As I have mentioned in earlier posts, Birx’s 2022 memoir reveals the disturbing truth. She wrote:
“On Monday and Tuesday [March 9th and 10th]… we worked simultaneously to develop the flatten-the-curve guidance I hoped to present to the vice president at week’s end. Getting buy-in on the simple mitigation measures every American could take was just the first step leading to longer and more aggressive interventions. We had to make these palatable to the administration by avoiding the obvious appearance of a full Italian lockdown. … No sooner had we convinced the Trump administration to implement our version of a two-week shutdown than I was trying to figure out how to extend it. Fifteen Days to Slow the Spread was a start, but I knew it would be just that. I didn’t have the numbers in front of me yet to make the case for extending it longer, but I had two weeks to get them.”
This revealed the famous “two weeks to flatten the curve” for what it was. A deception. A ruse. Dr. Birx didn’t believe that ordinary Americans would do what she wanted them to do—or even Trump himself—so she lied to them. She wanted Americans to do what she thought was best, not what they thought was best. And she admitted that she would search for whatever data would justify the decision she had already made.

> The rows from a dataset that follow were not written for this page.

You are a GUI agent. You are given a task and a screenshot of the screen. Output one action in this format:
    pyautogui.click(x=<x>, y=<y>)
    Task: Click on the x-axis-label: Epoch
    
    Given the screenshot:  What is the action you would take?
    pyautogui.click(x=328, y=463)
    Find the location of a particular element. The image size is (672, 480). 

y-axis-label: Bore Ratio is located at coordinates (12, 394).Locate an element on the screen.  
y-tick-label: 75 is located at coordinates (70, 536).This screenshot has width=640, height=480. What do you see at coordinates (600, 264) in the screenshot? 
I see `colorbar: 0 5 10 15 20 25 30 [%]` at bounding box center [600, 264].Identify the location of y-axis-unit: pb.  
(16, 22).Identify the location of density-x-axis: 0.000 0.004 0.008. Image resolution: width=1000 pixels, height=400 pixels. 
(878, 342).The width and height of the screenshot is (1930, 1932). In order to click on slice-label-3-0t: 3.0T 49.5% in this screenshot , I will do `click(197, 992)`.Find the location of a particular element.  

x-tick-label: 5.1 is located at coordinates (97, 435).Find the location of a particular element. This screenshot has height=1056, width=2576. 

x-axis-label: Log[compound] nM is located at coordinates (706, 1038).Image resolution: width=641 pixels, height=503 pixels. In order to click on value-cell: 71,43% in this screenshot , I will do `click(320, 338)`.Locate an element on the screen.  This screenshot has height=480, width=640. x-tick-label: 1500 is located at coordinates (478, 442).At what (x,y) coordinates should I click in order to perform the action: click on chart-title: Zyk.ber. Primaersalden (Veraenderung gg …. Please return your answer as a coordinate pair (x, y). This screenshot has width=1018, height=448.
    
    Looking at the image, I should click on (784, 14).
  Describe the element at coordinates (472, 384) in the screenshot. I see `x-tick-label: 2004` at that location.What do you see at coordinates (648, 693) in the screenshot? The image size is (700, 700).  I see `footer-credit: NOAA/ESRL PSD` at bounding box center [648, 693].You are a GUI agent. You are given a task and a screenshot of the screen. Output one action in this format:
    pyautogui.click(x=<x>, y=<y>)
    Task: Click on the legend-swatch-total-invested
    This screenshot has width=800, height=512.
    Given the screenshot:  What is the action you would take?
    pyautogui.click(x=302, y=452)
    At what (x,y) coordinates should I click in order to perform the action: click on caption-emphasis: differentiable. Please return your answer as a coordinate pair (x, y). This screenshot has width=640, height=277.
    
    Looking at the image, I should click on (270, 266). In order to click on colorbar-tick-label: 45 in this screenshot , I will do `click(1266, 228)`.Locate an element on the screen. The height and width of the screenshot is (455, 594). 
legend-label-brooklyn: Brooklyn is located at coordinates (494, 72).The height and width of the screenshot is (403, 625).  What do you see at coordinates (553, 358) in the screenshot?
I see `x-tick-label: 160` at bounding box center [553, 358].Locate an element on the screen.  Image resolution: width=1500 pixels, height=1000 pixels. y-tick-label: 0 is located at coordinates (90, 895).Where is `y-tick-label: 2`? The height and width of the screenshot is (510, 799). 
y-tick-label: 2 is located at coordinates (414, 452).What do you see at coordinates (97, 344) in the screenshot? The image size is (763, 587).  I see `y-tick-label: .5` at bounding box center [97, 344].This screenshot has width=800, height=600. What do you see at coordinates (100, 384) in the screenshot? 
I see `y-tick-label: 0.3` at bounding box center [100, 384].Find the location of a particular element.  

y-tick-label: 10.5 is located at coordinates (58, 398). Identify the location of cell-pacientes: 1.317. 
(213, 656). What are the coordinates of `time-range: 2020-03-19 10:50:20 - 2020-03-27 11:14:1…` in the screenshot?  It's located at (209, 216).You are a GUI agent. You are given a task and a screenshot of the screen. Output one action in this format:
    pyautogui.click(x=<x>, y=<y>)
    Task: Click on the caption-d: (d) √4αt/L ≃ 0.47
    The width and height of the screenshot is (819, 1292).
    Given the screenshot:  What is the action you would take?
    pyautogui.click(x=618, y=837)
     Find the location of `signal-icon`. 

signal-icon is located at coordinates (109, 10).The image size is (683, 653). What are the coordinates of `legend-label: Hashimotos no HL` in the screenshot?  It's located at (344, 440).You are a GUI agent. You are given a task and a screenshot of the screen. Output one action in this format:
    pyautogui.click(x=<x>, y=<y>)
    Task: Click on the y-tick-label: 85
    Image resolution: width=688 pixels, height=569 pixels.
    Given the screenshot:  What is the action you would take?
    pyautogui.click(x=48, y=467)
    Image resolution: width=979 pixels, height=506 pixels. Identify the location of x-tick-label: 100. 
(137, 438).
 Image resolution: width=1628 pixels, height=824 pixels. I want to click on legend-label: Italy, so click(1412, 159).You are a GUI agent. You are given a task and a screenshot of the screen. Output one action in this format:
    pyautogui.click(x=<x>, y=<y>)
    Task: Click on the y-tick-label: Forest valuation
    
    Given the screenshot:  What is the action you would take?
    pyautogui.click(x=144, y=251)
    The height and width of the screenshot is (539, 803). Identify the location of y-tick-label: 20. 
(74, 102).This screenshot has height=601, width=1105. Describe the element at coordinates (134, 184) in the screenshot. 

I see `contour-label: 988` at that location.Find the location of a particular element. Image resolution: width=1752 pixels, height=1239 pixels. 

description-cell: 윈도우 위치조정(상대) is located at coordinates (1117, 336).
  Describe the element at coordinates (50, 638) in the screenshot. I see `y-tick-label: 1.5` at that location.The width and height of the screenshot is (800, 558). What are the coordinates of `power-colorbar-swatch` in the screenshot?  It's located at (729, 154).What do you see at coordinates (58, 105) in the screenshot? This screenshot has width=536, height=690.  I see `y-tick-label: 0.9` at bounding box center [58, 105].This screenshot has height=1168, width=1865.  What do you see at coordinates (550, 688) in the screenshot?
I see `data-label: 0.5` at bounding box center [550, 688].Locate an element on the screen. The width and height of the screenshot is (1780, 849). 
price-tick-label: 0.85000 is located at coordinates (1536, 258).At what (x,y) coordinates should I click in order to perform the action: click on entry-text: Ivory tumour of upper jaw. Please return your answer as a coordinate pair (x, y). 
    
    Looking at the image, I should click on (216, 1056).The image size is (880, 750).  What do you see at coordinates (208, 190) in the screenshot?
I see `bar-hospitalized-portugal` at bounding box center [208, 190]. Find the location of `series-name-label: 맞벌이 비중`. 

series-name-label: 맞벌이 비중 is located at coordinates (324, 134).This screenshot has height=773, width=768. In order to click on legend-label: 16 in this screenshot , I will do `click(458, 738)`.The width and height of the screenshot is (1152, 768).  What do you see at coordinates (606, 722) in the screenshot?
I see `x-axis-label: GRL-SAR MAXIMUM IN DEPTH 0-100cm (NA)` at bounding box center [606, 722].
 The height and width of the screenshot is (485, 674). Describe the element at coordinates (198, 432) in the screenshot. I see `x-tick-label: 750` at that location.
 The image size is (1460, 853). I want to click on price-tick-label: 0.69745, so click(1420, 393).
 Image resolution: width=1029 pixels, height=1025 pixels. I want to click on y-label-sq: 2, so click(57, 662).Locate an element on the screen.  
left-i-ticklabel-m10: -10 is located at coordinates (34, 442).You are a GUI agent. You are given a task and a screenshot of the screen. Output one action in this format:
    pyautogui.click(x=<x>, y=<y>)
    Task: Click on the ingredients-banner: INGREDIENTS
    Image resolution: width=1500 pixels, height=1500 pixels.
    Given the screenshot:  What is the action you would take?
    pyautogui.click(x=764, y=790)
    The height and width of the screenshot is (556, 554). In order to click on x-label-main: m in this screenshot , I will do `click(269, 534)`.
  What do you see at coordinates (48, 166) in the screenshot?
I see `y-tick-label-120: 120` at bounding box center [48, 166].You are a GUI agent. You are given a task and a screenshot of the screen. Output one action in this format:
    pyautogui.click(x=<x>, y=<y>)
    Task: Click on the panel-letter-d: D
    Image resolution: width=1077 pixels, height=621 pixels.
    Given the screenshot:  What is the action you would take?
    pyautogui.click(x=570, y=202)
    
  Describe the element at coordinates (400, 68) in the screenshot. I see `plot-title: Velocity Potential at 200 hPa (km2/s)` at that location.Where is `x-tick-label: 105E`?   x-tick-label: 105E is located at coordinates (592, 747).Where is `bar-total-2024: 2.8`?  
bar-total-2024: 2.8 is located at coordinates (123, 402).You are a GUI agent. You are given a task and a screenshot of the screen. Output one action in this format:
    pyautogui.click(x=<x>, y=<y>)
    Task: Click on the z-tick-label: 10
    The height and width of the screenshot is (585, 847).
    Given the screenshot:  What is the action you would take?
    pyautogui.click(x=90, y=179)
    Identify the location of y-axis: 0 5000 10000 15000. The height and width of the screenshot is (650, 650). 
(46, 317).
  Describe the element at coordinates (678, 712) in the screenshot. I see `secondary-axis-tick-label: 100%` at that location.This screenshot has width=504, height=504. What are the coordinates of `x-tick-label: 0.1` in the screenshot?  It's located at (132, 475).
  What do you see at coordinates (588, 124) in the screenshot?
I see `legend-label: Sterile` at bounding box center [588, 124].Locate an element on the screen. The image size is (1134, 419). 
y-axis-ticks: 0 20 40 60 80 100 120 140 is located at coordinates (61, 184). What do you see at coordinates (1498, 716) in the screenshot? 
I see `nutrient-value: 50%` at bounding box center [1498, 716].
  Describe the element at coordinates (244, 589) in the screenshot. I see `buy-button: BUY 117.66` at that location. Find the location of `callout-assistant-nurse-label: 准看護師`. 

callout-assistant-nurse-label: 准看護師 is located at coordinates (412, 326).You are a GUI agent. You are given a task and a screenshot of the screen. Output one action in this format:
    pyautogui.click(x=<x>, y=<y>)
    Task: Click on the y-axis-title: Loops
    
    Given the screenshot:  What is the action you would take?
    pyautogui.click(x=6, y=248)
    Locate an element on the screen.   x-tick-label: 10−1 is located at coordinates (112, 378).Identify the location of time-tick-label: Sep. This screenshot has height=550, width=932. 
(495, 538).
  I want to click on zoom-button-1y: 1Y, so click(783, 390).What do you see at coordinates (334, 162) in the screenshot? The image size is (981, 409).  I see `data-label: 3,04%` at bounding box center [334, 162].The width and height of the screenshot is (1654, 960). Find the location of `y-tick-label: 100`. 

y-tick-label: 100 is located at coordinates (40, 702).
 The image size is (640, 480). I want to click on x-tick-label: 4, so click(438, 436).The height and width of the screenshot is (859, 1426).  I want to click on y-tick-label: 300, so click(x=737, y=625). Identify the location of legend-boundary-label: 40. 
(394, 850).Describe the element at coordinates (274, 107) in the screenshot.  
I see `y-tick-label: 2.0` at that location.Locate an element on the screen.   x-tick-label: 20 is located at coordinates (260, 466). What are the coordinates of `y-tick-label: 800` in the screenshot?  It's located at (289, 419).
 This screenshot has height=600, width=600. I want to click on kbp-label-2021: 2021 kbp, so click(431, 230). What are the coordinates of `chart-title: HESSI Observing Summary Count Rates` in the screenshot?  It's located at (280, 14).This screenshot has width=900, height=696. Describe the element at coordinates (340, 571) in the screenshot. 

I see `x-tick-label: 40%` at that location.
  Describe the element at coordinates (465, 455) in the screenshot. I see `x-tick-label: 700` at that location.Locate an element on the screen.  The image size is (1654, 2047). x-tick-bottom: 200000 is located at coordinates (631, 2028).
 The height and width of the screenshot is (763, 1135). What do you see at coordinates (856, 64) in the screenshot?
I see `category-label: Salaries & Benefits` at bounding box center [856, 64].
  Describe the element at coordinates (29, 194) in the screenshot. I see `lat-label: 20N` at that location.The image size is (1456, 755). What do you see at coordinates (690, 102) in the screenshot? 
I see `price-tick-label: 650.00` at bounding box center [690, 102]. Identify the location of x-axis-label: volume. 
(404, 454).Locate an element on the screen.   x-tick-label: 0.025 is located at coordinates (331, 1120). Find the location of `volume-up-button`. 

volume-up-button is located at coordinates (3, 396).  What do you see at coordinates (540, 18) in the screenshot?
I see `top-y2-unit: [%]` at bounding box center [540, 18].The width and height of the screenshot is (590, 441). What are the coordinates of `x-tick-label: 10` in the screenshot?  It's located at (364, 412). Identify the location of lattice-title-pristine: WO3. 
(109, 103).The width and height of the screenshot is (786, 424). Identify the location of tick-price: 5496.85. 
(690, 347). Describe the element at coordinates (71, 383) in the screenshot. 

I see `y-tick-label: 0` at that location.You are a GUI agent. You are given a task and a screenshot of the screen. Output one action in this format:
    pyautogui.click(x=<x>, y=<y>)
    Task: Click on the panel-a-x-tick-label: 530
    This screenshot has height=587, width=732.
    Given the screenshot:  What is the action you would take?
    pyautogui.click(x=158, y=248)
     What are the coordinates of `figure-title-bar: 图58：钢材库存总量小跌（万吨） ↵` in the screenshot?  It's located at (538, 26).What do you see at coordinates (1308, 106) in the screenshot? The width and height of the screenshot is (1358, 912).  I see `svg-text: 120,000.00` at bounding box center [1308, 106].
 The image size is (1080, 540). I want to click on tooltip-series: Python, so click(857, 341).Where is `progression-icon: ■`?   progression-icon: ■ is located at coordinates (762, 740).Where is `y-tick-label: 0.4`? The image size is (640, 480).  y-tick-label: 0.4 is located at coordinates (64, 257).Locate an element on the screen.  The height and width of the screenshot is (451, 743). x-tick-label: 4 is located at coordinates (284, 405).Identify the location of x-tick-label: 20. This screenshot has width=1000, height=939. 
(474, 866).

Dr. Birx’s statements reveal several of the values that were at the heart of the replacement of science by ideology that took place over the course of the pandemic: deceit (and the rejection of informed consent), paternalism, and dogmatic thinking with a preordained conclusion.
Yet this hardly answers our questions. Why did Birx’s views depart so strongly from consensus? Why was this departure so broadly accepted by the public health establishment? How did public health officials go from decades of consensus to denouncing that very same consensus across multiple domains of science as misinformation–in just a matter of weeks? And why was Deborah Birx so emboldened to manipulate, and deceive–and then brag about it? What explains such a brazenly unethical approach to pandemic management? What forces protected and still protect her? And why did she put preordained conclusions ahead of data? What encouraged her to do so?
These are some of the most perplexing questions of the pandemic.
A 2019 report on pandemic science from researchers at Johns Hopkins hints at the answer:
“Some NPIs [non-pharmaceutical interventions], such as travel restrictions and quarantine, might be pursued for social or political purposes by political leaders, rather than pursued because of public health evidence.”
This–how science became replaced by politics, how honesty became replaced by deception, and how cooperation became replaced by coercion and force–is what we shall begin to discuss in the next part of this mini-series on lockdowns.
Birx was the enthusiastic steward of these dark forces, but she did not create them.
The link to the 2006 report has been removed from the Johns Hopkins site.